*Task requirements:*
Isolate every line in the records below with "article" in it.

*Supplied information:*
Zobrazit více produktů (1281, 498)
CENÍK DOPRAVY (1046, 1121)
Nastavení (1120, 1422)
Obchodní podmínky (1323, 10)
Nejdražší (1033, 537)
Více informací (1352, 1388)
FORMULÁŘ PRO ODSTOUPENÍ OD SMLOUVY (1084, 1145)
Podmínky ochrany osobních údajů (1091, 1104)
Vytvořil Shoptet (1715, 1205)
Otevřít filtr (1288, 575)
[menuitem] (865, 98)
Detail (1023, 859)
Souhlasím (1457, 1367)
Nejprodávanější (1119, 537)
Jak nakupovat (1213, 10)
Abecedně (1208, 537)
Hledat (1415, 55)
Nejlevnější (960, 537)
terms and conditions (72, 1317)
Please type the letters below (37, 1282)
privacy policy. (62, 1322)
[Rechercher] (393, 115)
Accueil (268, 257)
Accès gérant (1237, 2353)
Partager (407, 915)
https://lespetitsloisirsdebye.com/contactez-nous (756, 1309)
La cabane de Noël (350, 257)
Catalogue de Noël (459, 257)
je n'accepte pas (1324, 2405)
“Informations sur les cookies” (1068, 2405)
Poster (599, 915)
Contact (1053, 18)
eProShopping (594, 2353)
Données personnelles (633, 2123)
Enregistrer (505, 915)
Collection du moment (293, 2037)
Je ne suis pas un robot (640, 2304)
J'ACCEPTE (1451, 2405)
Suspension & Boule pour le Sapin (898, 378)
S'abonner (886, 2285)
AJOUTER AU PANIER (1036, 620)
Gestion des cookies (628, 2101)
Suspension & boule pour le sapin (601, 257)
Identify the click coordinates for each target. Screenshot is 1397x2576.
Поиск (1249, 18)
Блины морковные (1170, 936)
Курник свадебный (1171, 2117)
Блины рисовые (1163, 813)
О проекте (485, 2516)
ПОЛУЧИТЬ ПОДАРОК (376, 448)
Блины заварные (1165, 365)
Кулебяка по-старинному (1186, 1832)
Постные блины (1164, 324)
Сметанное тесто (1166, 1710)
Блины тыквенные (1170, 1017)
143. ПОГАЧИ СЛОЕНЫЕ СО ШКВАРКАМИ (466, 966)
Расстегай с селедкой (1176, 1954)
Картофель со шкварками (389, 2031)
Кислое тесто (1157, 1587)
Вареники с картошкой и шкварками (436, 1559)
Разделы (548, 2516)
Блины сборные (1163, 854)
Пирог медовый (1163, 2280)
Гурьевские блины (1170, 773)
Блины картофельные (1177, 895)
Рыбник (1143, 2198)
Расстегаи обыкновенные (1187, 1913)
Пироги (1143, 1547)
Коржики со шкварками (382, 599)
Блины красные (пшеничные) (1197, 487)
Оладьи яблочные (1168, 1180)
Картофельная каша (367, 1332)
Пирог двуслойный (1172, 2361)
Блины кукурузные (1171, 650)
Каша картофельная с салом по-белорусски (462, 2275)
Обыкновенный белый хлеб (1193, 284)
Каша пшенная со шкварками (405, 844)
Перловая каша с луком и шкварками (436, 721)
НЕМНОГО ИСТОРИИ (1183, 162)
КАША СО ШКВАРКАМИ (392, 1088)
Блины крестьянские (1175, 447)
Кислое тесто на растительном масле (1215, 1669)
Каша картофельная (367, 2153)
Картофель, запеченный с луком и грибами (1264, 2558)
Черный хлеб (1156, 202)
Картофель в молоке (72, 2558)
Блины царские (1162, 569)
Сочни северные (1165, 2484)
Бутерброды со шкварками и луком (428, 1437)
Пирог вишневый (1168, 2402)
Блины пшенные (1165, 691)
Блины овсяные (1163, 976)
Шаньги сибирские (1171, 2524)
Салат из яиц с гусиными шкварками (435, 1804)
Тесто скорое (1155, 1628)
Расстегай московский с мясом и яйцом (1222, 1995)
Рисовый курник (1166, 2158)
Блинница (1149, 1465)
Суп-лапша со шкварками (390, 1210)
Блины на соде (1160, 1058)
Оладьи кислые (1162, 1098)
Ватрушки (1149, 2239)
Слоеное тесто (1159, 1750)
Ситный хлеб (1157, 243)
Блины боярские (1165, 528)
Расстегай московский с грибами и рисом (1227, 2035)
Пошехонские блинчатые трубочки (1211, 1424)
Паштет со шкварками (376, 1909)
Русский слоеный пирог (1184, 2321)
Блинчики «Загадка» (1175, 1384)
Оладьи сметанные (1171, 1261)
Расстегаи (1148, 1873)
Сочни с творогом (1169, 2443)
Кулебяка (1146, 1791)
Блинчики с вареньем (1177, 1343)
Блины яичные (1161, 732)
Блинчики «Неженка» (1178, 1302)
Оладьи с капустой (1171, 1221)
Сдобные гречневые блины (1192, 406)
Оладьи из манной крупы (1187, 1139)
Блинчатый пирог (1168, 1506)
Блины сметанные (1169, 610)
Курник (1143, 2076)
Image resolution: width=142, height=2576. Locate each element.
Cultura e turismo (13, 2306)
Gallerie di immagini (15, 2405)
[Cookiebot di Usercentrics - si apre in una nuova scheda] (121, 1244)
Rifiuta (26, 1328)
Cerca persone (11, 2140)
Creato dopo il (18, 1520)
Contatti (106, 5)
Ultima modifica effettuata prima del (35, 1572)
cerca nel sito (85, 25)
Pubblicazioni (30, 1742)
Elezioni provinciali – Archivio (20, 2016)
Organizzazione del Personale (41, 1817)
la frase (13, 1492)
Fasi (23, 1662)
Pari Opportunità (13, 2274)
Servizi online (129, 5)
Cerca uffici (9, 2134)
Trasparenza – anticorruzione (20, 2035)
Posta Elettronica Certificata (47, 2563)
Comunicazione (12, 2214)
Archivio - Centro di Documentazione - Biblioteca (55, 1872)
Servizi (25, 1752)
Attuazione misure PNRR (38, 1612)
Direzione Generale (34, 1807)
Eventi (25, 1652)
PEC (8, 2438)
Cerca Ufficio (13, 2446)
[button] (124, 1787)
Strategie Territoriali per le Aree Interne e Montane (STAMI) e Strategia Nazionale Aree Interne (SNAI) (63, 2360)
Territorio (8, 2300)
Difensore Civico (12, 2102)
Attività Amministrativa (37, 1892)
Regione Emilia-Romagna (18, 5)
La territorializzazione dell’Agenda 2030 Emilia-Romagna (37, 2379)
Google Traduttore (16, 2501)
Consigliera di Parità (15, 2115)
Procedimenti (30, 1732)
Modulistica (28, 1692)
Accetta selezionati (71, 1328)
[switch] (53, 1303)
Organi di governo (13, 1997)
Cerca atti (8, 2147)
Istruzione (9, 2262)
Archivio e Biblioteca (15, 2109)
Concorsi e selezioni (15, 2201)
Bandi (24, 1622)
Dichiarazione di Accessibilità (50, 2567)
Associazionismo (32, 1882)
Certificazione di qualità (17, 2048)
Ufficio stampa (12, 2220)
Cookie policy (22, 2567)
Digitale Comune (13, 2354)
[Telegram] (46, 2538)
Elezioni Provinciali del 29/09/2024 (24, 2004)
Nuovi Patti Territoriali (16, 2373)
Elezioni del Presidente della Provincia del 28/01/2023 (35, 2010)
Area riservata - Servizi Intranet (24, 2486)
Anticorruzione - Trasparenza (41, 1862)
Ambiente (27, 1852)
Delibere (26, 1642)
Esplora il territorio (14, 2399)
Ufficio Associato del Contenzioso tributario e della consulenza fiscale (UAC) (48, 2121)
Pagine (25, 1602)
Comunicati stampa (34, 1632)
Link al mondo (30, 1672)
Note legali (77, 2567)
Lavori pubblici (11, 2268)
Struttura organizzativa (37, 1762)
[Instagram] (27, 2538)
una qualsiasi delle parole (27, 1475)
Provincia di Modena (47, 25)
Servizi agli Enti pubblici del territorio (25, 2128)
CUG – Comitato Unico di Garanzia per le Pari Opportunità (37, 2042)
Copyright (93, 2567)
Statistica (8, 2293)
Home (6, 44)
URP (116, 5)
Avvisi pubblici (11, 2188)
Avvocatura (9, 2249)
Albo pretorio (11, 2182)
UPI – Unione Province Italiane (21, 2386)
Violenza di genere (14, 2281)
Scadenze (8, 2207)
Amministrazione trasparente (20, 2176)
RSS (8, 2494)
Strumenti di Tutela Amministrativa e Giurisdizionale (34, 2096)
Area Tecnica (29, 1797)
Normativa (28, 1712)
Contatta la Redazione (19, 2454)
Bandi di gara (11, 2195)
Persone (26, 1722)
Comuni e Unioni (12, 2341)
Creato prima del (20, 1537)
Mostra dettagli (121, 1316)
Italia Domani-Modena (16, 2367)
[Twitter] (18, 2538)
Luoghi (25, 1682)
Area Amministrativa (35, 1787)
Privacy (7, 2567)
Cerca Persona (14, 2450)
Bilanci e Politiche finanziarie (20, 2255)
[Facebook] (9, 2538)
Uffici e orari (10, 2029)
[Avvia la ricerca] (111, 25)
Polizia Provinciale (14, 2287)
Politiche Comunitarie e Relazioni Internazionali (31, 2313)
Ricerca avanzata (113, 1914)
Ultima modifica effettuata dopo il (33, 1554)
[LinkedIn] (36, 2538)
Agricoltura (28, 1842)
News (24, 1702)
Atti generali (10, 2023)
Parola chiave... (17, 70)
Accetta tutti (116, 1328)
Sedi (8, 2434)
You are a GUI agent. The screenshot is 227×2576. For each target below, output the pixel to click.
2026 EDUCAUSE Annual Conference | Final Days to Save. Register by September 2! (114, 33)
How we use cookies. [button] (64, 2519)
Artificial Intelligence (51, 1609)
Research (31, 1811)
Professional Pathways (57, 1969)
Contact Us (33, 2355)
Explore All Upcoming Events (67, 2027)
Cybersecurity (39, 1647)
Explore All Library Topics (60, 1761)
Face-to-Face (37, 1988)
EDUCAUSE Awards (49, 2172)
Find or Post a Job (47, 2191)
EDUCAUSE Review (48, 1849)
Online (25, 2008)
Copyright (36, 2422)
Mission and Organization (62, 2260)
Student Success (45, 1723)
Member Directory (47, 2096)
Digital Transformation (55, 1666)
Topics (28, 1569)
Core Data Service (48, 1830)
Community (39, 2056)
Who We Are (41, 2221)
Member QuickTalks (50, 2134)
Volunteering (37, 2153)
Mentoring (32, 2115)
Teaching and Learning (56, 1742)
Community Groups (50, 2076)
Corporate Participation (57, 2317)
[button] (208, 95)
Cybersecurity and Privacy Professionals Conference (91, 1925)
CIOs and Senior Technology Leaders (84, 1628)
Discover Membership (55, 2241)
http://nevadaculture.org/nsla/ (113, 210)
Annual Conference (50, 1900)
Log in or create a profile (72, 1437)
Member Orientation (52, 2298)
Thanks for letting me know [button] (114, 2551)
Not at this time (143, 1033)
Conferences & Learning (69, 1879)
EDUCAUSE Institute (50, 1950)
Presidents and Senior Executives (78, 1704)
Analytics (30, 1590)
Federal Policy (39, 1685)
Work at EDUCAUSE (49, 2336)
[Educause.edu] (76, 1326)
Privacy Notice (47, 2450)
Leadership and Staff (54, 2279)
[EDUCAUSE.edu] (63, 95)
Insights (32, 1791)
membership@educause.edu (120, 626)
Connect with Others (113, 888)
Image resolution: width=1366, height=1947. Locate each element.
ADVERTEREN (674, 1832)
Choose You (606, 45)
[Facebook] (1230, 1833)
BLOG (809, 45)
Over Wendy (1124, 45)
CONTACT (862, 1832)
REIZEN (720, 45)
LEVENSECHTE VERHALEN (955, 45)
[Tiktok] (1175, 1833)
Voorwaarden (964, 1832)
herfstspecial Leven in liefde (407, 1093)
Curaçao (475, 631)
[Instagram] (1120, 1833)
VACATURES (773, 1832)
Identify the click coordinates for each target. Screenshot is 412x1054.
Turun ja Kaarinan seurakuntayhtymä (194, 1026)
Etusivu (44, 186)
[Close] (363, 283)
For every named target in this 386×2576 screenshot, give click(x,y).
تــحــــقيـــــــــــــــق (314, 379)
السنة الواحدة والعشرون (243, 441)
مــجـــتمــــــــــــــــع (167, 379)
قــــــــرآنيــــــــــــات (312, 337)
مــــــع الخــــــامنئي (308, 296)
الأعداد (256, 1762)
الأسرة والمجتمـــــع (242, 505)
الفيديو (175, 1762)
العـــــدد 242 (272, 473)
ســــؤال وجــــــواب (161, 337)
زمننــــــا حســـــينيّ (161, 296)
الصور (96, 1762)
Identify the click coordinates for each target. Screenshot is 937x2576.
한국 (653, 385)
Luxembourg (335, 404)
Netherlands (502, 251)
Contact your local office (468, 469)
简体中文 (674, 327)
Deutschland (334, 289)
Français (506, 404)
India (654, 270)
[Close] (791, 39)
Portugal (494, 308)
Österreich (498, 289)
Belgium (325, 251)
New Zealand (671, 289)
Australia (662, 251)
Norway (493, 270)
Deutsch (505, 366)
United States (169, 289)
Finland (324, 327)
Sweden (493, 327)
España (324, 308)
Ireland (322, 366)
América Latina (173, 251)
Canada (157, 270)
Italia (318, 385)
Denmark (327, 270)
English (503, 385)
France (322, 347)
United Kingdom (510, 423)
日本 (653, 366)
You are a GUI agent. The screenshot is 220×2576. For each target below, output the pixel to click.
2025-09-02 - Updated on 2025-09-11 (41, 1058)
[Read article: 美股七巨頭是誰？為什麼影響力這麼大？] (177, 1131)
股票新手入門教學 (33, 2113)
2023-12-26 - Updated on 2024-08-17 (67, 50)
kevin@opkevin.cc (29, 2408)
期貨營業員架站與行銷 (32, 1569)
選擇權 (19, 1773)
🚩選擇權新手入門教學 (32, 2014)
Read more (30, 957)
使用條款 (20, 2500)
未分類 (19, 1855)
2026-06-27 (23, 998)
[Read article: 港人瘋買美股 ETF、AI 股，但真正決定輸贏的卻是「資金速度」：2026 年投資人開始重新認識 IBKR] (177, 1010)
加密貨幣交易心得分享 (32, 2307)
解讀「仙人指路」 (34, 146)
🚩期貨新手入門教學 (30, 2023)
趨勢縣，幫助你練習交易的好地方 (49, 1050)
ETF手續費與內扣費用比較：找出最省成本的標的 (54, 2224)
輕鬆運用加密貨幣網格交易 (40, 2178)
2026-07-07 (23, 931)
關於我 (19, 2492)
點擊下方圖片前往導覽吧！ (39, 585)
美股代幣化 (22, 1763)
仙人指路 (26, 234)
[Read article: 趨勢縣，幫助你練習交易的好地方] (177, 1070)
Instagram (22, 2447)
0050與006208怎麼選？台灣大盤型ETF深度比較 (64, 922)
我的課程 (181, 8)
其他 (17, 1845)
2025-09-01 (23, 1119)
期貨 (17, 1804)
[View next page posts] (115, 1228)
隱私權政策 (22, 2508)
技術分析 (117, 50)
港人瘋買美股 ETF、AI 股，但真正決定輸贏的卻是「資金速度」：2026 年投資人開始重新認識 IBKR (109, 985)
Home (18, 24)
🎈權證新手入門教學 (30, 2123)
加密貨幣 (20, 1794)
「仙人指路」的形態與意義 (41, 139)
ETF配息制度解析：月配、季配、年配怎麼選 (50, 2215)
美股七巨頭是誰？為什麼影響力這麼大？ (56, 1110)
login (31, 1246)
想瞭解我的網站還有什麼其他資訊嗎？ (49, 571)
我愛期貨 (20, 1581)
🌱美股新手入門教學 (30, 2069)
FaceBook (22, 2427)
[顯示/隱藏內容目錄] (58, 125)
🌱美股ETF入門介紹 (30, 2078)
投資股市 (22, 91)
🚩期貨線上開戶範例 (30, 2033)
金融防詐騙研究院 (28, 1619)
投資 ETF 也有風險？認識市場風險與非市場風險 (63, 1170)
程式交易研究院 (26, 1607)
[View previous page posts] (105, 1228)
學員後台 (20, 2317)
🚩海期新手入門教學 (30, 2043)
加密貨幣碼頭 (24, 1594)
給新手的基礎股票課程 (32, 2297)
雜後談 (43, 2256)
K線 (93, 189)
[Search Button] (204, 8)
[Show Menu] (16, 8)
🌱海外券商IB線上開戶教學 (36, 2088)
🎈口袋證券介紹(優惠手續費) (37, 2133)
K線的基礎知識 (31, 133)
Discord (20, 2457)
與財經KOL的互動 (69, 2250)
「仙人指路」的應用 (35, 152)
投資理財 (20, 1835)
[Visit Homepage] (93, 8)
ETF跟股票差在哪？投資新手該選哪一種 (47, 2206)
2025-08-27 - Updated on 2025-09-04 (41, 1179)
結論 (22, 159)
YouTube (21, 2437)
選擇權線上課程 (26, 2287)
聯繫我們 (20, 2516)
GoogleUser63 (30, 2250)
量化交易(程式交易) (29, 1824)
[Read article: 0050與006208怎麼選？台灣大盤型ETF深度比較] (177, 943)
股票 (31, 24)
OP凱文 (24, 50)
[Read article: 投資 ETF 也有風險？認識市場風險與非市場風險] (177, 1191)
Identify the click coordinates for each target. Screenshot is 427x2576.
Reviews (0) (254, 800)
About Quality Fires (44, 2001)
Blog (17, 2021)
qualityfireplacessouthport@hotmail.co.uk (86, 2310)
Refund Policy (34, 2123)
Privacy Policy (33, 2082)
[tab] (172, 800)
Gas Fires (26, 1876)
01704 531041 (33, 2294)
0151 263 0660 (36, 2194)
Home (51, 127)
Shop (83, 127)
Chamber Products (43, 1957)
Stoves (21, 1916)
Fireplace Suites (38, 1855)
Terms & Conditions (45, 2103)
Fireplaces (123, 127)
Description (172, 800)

*Expected answer:*
[Read article: 美股七巨頭是誰？為什麼影響力這麼大？] (177, 1131)
[Read article: 港人瘋買美股 ETF、AI 股，但真正決定輸贏的卻是「資金速度」：2026 年投資人開始重新認識 IBKR] (177, 1010)
[Read article: 趨勢縣，幫助你練習交易的好地方] (177, 1070)
[Read article: 0050與006208怎麼選？台灣大盤型ETF深度比較] (177, 943)
[Read article: 投資 ETF 也有風險？認識市場風險與非市場風險] (177, 1191)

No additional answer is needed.